Bare metal arm ARMv7 and aarch64 ARMv8 UART minimal examples that run on QEMU or gem5. Uses the C standard library via Newlib built from Crosstool-NG. GDB setup just works. Tested on Ubuntu 18.04.
Clone, build and run on QEMU:
git clone https://github.com/************/newlib-examples cd newlib-examples git submodule update --recursive ./build-ctng && ./build-qemu && ./build-samples && ./run
Outcome: QEMU starts, go to the terminal and type the keys:
-
'a'
-
'b'
and watch QEMU reply as you type with:
97: a new alloc of 1 bytes at address 0x1A2E0 Heap end = 0x1B000 98: b new alloc of 2 bytes at address 0x1A2E0 Heap end = 0x1B000
To exit enter:
Ctrl-A X
This example illustrates the following Newlib syscall implementations:
-
read
to get user UART input -
write
to give UART output -
sbrk
formalloc
Use ARMv8 instead of ARMv7:
./build-ctng -aA && ./build-qemu -aA && ./build-samples -aA && ./run -aA
Shell 1:
./run -d
Shell 2:
./rungdb
Now QEMU is at the first instruction of startup_arm.S, and you can step debug as usual.
The address is 0x40000000
, which is what we set the ENTRY
to in link.ld. If you change that, it will still work: QEMU just parses the ELF entry field, places the code there in memory, and sets PC to it.
Run on gem5
instead of QEMU:
./build-gem5 && ./build-samples -g && ./run -g
On another shell:
./gem5-shell
The rebuild of the examples is necessary because the UART and entry addresses are different for the available gem5 machines, and we do not have magic memory loaded DTBs to take care of that for us.

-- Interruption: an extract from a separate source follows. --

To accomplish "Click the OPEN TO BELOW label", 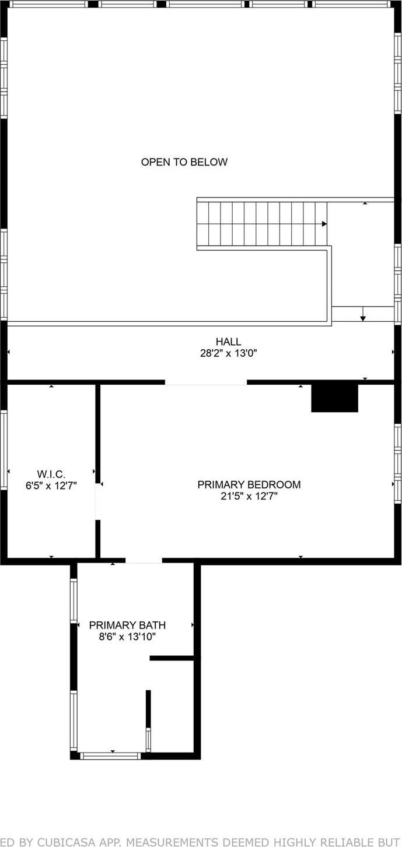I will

Trace executed instructions:
./run -T Exec,-ExecSymbol -g less out/arm/m5out/trace.txt
GDB step debug:
./run -g ./rungdb -g
The default machine is VExpress_GEM5_V1
, but that can be changed with:
./build-samples -g -m RealViewPBX ./build-samples -g -m VExpress_GEM5_V1 ./run -g -m RealViewPBX ./run -g -m VExpress_GEM5_V1
A separate sample rebuild is required for each machine type.
TODO blows up with:
build/ARM/cpu/simple/atomic.cc:495: virtual Fault AtomicSimpleCPU::writeMem(uint8_t*, unsigned int, Addr, Request::Flags, uint64_t*): Assertion `!pkt.isError()' failed.
The trace contains just:
0: system.cpu T0 : 0x10000 : adcle r0, r0, #1048576 : IntAlu : Predicated False 500: system.cpu T0 : 0x10004 : ldrle r1, [r8, #-65] : MemRead : Predicated False 1000: system.cpu T0 : 0x10008 : strle r3, [r3, #-4063] : MemWrite : Predicated False
which is at the expected address, but not the first expected instruction from startup_aarch64, which must mean that the image is not being loaded properly into memory.
TODO: our example is printing newlines without automatic carriage return \r
as in:
enter a character got: a
We use m5term
by default, and if we try telnet
instead:
telnet localhost 3456
it does add the carriage returns automatically.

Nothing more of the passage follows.